Não é fácil falar de cancro. O assunto é sério, a palavra assusta. Exige-se decoro, voz baixa, meias palavras. Tudo o que Marine Antunes, 27 anos, evita praticar. Marine, sobrevivente de cancro, é barulhenta. Quando conversa, ou escreve, usa todas as palavras, mesmo aquelas que nos ferem os ouvidos. Fala de cancro, morte, sofrimento e angústia. Sem nunca deixar de rir.
Aos 13 anos, Marine descobriu que tinha cancro. E desde o início percebeu que era uma doente “completamente atípica”. Porque se ria. “É uma atitude totalmente natural. A minha família é toda assim, divertida e bem disposta”, alega, em jeito de justificação. Para melhor o ilustrar, conta um episódio em que estava a família toda reunida em casa, durante a fase dos tratamento, e para interromper o silêncio a mãe dá um murro na mesa e declara: “aqui ninguém morre de cancro.” A mãe decidiu, está decidido.

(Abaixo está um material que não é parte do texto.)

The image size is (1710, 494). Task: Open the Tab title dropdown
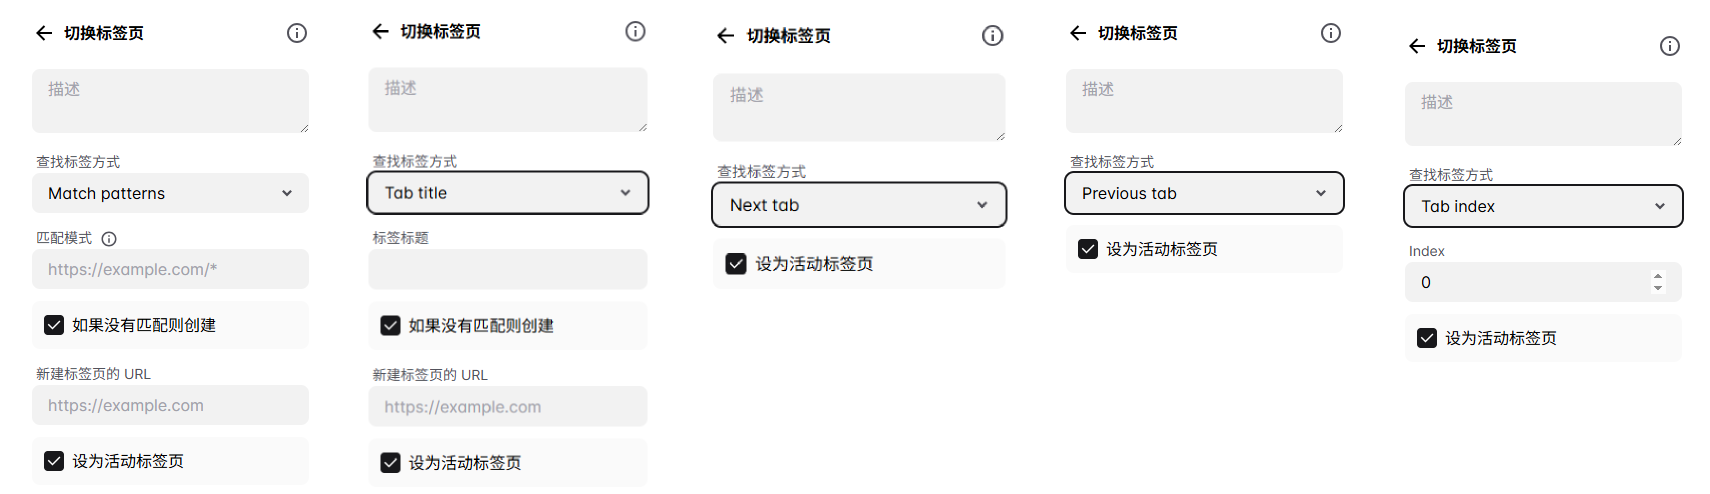click(508, 193)
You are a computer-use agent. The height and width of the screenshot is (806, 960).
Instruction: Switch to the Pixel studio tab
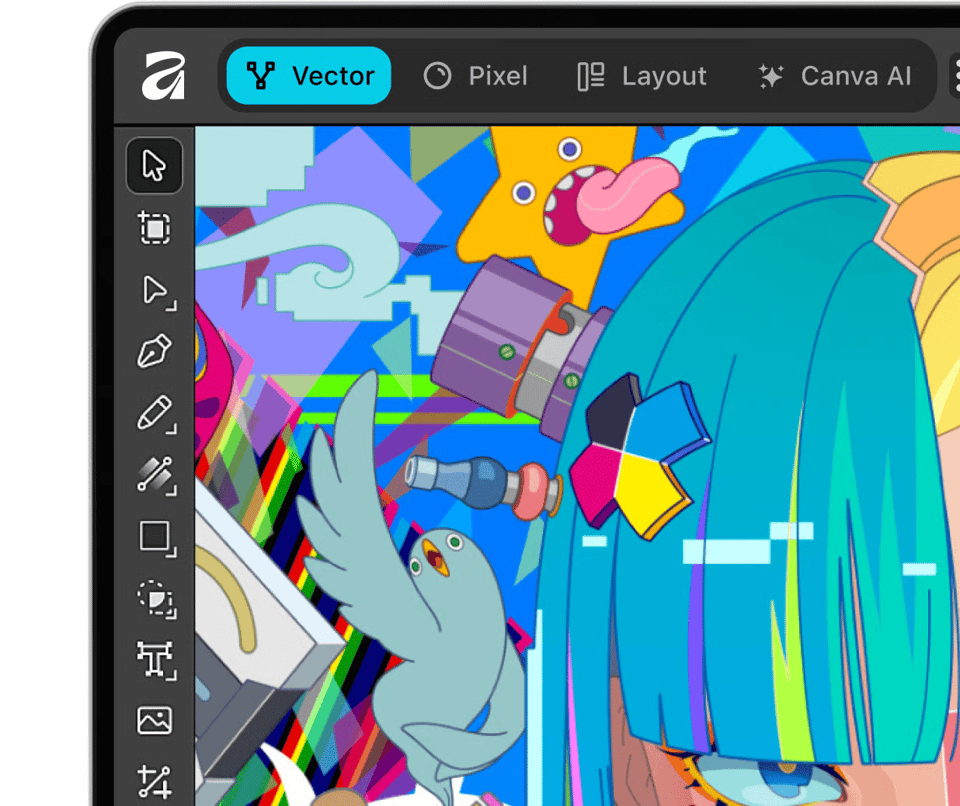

Esta postura, otimista e frontal, que está bem clara no seu blog Cancro com humor e ainda nos dois livros Cancro com humor (1 e 2), pode ser muito desconcertante e gerar até reações algo agressivas. “Não consigo perceber porquê, mas a alegria por vezes é vista como uma afronta”, lamenta. Ainda na semana passada, num post que publicou em defesa do humorista João Quadros (num twitt, Quadros ironizava com a mulher de Passos Coelho, doente oncológica) recebeu centenas de comentários, muitos deles bastante agressivos. “Nestas situações prefiro nem ler”.
Também lhe aconteceu, há pouco tempo, estar a dar uma palestra numa universidade e um médico, também ele doente oncológico, ter-se levantado, insurgindo-se contra a sua forma de falar da doença. “Não é que eu queira fugir da minha história. Sou sobrevivente de cancro, um namorado meu morreu de cancro, lido diariamente com pessoas doentes e nunca vou deixar de ter medo”, admite. Mas nada disso a faz deixar de ser uma defensora do humor.
Neste segundo livro, Cancro com humor 2, uma edição de autor, graças ao patrocínio da empresa biotecnológica OncoDNA, Marine apresenta-se mais madura e profunda. Fala, por exemplo, da necessidade de haver um “desapego do cancro”. “É importante não ficar agarrado à doença. As pessoas falam em “meu cancro””, nota.
A partir de 9 de setembro, a autora andará de norte a sul do país, numa carrinha pão-de-forma, a promover o livro. E a espalhar gargalhadas.